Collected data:
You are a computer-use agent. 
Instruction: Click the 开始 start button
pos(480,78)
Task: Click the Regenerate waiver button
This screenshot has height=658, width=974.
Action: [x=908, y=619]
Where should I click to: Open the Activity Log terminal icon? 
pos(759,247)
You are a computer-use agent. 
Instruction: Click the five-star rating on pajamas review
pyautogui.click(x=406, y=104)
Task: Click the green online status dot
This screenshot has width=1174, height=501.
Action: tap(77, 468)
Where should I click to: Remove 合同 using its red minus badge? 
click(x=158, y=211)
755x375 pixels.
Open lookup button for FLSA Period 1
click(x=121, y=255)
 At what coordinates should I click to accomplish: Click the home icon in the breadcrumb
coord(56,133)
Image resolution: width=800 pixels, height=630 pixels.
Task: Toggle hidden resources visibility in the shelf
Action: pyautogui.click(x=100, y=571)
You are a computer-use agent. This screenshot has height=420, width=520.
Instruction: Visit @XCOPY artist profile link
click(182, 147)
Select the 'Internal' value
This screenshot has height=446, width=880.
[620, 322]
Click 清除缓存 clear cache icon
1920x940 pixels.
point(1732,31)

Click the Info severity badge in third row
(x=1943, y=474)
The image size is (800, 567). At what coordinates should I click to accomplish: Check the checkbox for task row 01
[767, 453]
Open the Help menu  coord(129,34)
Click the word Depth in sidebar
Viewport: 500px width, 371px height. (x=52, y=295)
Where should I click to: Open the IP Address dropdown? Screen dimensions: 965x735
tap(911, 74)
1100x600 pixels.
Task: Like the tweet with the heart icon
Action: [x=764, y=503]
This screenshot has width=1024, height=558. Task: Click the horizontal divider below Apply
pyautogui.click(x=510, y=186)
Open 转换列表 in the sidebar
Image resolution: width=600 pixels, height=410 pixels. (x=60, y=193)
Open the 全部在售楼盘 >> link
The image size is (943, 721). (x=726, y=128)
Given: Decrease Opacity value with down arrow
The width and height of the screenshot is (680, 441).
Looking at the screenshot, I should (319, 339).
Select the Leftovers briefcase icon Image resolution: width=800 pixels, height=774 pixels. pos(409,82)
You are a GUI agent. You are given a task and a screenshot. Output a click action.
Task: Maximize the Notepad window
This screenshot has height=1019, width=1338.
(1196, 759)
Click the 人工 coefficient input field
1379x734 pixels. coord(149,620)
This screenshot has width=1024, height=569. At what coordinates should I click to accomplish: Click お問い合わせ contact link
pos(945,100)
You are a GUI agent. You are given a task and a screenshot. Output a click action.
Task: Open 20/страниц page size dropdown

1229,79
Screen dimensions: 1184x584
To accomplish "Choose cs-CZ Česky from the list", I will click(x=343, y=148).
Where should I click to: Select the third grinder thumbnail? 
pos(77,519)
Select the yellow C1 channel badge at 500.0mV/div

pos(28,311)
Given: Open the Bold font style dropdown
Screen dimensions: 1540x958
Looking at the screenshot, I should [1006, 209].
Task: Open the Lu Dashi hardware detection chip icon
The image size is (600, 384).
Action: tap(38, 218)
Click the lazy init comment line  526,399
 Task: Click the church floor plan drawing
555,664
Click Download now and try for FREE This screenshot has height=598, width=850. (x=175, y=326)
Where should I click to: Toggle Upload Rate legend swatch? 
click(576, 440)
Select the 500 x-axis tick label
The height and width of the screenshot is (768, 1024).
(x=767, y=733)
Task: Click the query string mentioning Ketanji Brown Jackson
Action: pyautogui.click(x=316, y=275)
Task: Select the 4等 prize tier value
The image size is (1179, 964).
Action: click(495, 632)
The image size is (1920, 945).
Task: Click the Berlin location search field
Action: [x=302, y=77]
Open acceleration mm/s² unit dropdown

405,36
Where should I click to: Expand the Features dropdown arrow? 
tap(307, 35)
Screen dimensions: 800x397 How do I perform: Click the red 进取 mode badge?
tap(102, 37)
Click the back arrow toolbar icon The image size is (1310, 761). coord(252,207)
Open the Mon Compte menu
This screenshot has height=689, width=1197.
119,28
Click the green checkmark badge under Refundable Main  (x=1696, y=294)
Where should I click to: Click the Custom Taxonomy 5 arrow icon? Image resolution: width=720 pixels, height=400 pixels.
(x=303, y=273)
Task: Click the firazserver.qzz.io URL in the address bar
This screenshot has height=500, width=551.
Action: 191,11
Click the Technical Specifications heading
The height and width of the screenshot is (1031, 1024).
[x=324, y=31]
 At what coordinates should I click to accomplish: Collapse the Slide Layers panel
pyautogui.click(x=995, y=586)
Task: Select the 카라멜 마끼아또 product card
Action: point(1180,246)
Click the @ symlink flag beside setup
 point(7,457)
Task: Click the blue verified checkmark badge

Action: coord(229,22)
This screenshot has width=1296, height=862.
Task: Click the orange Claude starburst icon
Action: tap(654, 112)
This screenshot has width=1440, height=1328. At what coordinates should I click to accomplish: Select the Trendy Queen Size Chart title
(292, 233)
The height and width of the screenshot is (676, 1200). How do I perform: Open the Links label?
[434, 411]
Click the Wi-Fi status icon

To do => What's wanted is a faithful copy of each entry above.

Answer box =>
You are a computer-use agent. 
Instruction: Click the 开始 start button
pos(480,78)
Task: Click the Regenerate waiver button
This screenshot has height=658, width=974.
Action: [x=908, y=619]
Where should I click to: Open the Activity Log terminal icon? 
pos(759,247)
You are a computer-use agent. 
Instruction: Click the five-star rating on pajamas review
pyautogui.click(x=406, y=104)
Task: Click the green online status dot
This screenshot has width=1174, height=501.
Action: tap(77, 468)
Where should I click to: Remove 合同 using its red minus badge? 
click(x=158, y=211)
755x375 pixels.
Open lookup button for FLSA Period 1
click(x=121, y=255)
 At what coordinates should I click to accomplish: Click the home icon in the breadcrumb
coord(56,133)
Image resolution: width=800 pixels, height=630 pixels.
Task: Toggle hidden resources visibility in the shelf
Action: pyautogui.click(x=100, y=571)
You are a computer-use agent. This screenshot has height=420, width=520.
Instruction: Visit @XCOPY artist profile link
click(182, 147)
Select the 'Internal' value
This screenshot has height=446, width=880.
[620, 322]
Click 清除缓存 clear cache icon
1920x940 pixels.
point(1732,31)

Click the Info severity badge in third row
(x=1943, y=474)
The image size is (800, 567). At what coordinates should I click to accomplish: Check the checkbox for task row 01
[767, 453]
Open the Help menu  coord(129,34)
Click the word Depth in sidebar
Viewport: 500px width, 371px height. (x=52, y=295)
Where should I click to: Open the IP Address dropdown? Screen dimensions: 965x735
tap(911, 74)
1100x600 pixels.
Task: Like the tweet with the heart icon
Action: [x=764, y=503]
This screenshot has width=1024, height=558. Task: Click the horizontal divider below Apply
pyautogui.click(x=510, y=186)
Open 转换列表 in the sidebar
Image resolution: width=600 pixels, height=410 pixels. (x=60, y=193)
Open the 全部在售楼盘 >> link
The image size is (943, 721). (x=726, y=128)
Given: Decrease Opacity value with down arrow
The width and height of the screenshot is (680, 441).
Looking at the screenshot, I should (319, 339).
Select the Leftovers briefcase icon Image resolution: width=800 pixels, height=774 pixels. pos(409,82)
You are a GUI agent. You are given a task and a screenshot. Output a click action.
Task: Maximize the Notepad window
This screenshot has height=1019, width=1338.
(1196, 759)
Click the 人工 coefficient input field
1379x734 pixels. coord(149,620)
This screenshot has width=1024, height=569. At what coordinates should I click to accomplish: Click お問い合わせ contact link
pos(945,100)
You are a GUI agent. You are given a task and a screenshot. Output a click action.
Task: Open 20/страниц page size dropdown

1229,79
Screen dimensions: 1184x584
To accomplish "Choose cs-CZ Česky from the list", I will click(x=343, y=148).
Where should I click to: Select the third grinder thumbnail? 
pos(77,519)
Select the yellow C1 channel badge at 500.0mV/div

pos(28,311)
Given: Open the Bold font style dropdown
Screen dimensions: 1540x958
Looking at the screenshot, I should [1006, 209].
Task: Open the Lu Dashi hardware detection chip icon
The image size is (600, 384).
Action: tap(38, 218)
Click the lazy init comment line  526,399
 Task: Click the church floor plan drawing
555,664
Click Download now and try for FREE This screenshot has height=598, width=850. (x=175, y=326)
Where should I click to: Toggle Upload Rate legend swatch? 
click(576, 440)
Select the 500 x-axis tick label
The height and width of the screenshot is (768, 1024).
(x=767, y=733)
Task: Click the query string mentioning Ketanji Brown Jackson
Action: pyautogui.click(x=316, y=275)
Task: Select the 4等 prize tier value
The image size is (1179, 964).
Action: click(495, 632)
The image size is (1920, 945).
Task: Click the Berlin location search field
Action: [x=302, y=77]
Open acceleration mm/s² unit dropdown

405,36
Where should I click to: Expand the Features dropdown arrow? 
tap(307, 35)
Screen dimensions: 800x397 How do I perform: Click the red 进取 mode badge?
tap(102, 37)
Click the back arrow toolbar icon The image size is (1310, 761). coord(252,207)
Open the Mon Compte menu
This screenshot has height=689, width=1197.
119,28
Click the green checkmark badge under Refundable Main  (x=1696, y=294)
Where should I click to: Click the Custom Taxonomy 5 arrow icon? Image resolution: width=720 pixels, height=400 pixels.
(x=303, y=273)
Task: Click the firazserver.qzz.io URL in the address bar
This screenshot has height=500, width=551.
Action: 191,11
Click the Technical Specifications heading
The height and width of the screenshot is (1031, 1024).
[x=324, y=31]
 At what coordinates should I click to accomplish: Collapse the Slide Layers panel
pyautogui.click(x=995, y=586)
Task: Select the 카라멜 마끼아또 product card
Action: point(1180,246)
Click the @ symlink flag beside setup
 point(7,457)
Task: Click the blue verified checkmark badge

Action: coord(229,22)
This screenshot has width=1296, height=862.
Task: Click the orange Claude starburst icon
Action: tap(654, 112)
This screenshot has width=1440, height=1328. At what coordinates should I click to accomplish: Select the Trendy Queen Size Chart title
(292, 233)
The height and width of the screenshot is (676, 1200). How do I perform: Open the Links label?
[434, 411]
Click the Wi-Fi status icon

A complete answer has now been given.